--- Provided entries ---
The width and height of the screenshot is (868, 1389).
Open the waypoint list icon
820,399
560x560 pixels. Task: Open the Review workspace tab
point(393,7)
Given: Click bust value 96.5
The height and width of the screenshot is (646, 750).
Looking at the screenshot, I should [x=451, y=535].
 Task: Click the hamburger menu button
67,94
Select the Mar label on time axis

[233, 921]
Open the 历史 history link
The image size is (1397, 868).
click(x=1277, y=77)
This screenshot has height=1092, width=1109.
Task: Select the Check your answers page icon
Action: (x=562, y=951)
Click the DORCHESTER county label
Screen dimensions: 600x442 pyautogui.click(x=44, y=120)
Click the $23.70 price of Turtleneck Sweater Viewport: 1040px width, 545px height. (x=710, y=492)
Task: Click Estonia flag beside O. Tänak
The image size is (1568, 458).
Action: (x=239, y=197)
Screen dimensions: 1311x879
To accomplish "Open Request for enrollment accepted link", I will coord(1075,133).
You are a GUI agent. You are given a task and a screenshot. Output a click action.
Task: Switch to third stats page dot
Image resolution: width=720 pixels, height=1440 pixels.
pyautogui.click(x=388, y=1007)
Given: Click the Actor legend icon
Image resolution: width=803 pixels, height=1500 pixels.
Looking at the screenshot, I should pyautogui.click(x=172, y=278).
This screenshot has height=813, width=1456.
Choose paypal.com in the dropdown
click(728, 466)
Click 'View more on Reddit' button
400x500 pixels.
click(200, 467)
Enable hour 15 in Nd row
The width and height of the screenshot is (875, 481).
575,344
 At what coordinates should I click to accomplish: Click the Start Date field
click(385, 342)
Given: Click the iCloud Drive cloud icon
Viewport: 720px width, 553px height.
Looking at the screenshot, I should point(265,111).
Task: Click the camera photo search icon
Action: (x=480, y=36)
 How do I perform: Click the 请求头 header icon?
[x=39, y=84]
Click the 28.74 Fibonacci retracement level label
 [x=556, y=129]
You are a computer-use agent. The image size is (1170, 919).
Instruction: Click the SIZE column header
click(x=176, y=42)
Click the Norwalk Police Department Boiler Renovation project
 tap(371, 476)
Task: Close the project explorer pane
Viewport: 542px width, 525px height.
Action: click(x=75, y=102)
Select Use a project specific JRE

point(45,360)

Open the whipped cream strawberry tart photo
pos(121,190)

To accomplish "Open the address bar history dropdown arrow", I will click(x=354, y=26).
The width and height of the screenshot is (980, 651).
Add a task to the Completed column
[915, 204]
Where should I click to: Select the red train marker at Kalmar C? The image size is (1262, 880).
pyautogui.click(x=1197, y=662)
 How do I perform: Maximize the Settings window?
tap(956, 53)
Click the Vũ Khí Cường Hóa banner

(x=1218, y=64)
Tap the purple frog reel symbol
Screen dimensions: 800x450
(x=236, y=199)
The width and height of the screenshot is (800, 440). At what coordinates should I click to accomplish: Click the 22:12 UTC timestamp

--- Task ---
The data above needs to be retyped in full, exactly as given.

--- Solution to this task ---
The width and height of the screenshot is (868, 1389).
Open the waypoint list icon
820,399
560x560 pixels. Task: Open the Review workspace tab
point(393,7)
Given: Click bust value 96.5
The height and width of the screenshot is (646, 750).
Looking at the screenshot, I should [x=451, y=535].
 Task: Click the hamburger menu button
67,94
Select the Mar label on time axis

[233, 921]
Open the 历史 history link
The image size is (1397, 868).
click(x=1277, y=77)
This screenshot has height=1092, width=1109.
Task: Select the Check your answers page icon
Action: (x=562, y=951)
Click the DORCHESTER county label
Screen dimensions: 600x442 pyautogui.click(x=44, y=120)
Click the $23.70 price of Turtleneck Sweater Viewport: 1040px width, 545px height. (x=710, y=492)
Task: Click Estonia flag beside O. Tänak
The image size is (1568, 458).
Action: (x=239, y=197)
Screen dimensions: 1311x879
To accomplish "Open Request for enrollment accepted link", I will coord(1075,133).
You are a GUI agent. You are given a task and a screenshot. Output a click action.
Task: Switch to third stats page dot
Image resolution: width=720 pixels, height=1440 pixels.
pyautogui.click(x=388, y=1007)
Given: Click the Actor legend icon
Image resolution: width=803 pixels, height=1500 pixels.
Looking at the screenshot, I should pyautogui.click(x=172, y=278).
This screenshot has height=813, width=1456.
Choose paypal.com in the dropdown
click(728, 466)
Click 'View more on Reddit' button
400x500 pixels.
click(200, 467)
Enable hour 15 in Nd row
The width and height of the screenshot is (875, 481).
575,344
 At what coordinates should I click to accomplish: Click the Start Date field
click(385, 342)
Given: Click the iCloud Drive cloud icon
Viewport: 720px width, 553px height.
Looking at the screenshot, I should point(265,111).
Task: Click the camera photo search icon
Action: (x=480, y=36)
 How do I perform: Click the 请求头 header icon?
[x=39, y=84]
Click the 28.74 Fibonacci retracement level label
 [x=556, y=129]
You are a computer-use agent. The image size is (1170, 919).
Instruction: Click the SIZE column header
click(x=176, y=42)
Click the Norwalk Police Department Boiler Renovation project
 tap(371, 476)
Task: Close the project explorer pane
Viewport: 542px width, 525px height.
Action: click(x=75, y=102)
Select Use a project specific JRE

point(45,360)

Open the whipped cream strawberry tart photo
pos(121,190)

To accomplish "Open the address bar history dropdown arrow", I will click(x=354, y=26).
The width and height of the screenshot is (980, 651).
Add a task to the Completed column
[915, 204]
Where should I click to: Select the red train marker at Kalmar C? The image size is (1262, 880).
pyautogui.click(x=1197, y=662)
 How do I perform: Maximize the Settings window?
tap(956, 53)
Click the Vũ Khí Cường Hóa banner

(x=1218, y=64)
Tap the purple frog reel symbol
Screen dimensions: 800x450
(x=236, y=199)
The width and height of the screenshot is (800, 440). At what coordinates should I click to accomplish: Click the 22:12 UTC timestamp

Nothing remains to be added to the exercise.